Saturday, April 08, 2006

hi everyone... waiting to go cut hair with harri.. took an hr to get her from tampines.. it's really far.... broke down again last night..but angel called me and everyone has been sms-ing...unberable but once i cried, i was very tired and fell alseep. jw and i had a huge exchange of smses over last night and today...i guess hes made his decision... it's gotten very complicated, and complxed. It's hard to explain, but I have to just cope, even though I don't want to. Just say i very suay la, the timing is now. But maybe like others said, better now than later.. im not sure. I tried to save it, and not just let it go.. but he's so sure, even though he says he stilll loves me. I dont entirely blame him, but right now, i think i dont know who to blame, feel angry at, hurt, etc. No one person, be it my parents, me, or him are to be blamed. it'd sll chain reaxctions of chain reactions. Definitely appreciate what we'v e been thru, but at a time like this, i honestly feel hes very selfish. However, i think it's been on his mind for some time now. whats the pt... more i think of this, more angry i am at myself.

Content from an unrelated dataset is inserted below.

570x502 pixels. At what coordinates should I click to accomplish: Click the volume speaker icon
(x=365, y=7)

Im still looking for a place to rent. Not many contacts left, and the leads are all diminishing one by one. Very stressed. Tampines place, makes me feel very lonely... very far from everyone...

Monday I start work at grammaphone!!!! : ) Not sure which branch im permanently being posted to yet, but gg to centre point first.. hahaha... aiya, if only its the capitol branch.. but parkway's is the nicest by far. however, maybe t0own wud be better, for location.

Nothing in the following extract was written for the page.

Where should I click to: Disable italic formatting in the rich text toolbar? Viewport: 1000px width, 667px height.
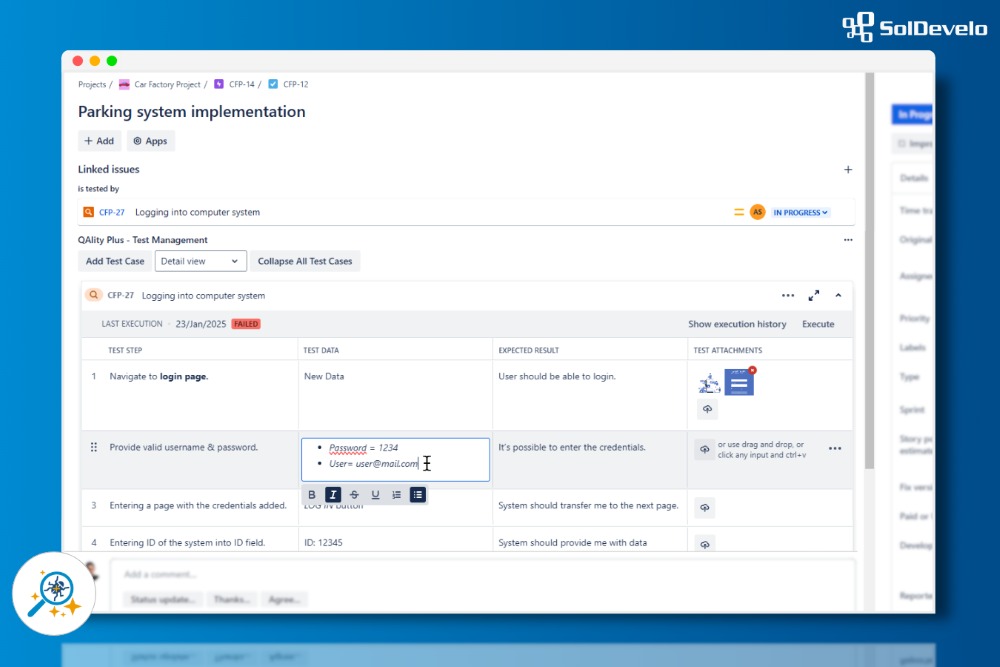(x=333, y=494)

im very low on cash now... shit...

some say im coping well...better than i tot i cud.. it hasnt been easy... ive lost everything and anything tht had strings attached to me... the friends ard have been great... but im gonna have to go thru a tough time, getting used to not having someone to always turn to.

how do i go out with him when we both still love each other........so so uncomfortable....i dont like it, tht he has hurt me, but still tries to care... for now, i just cant do this....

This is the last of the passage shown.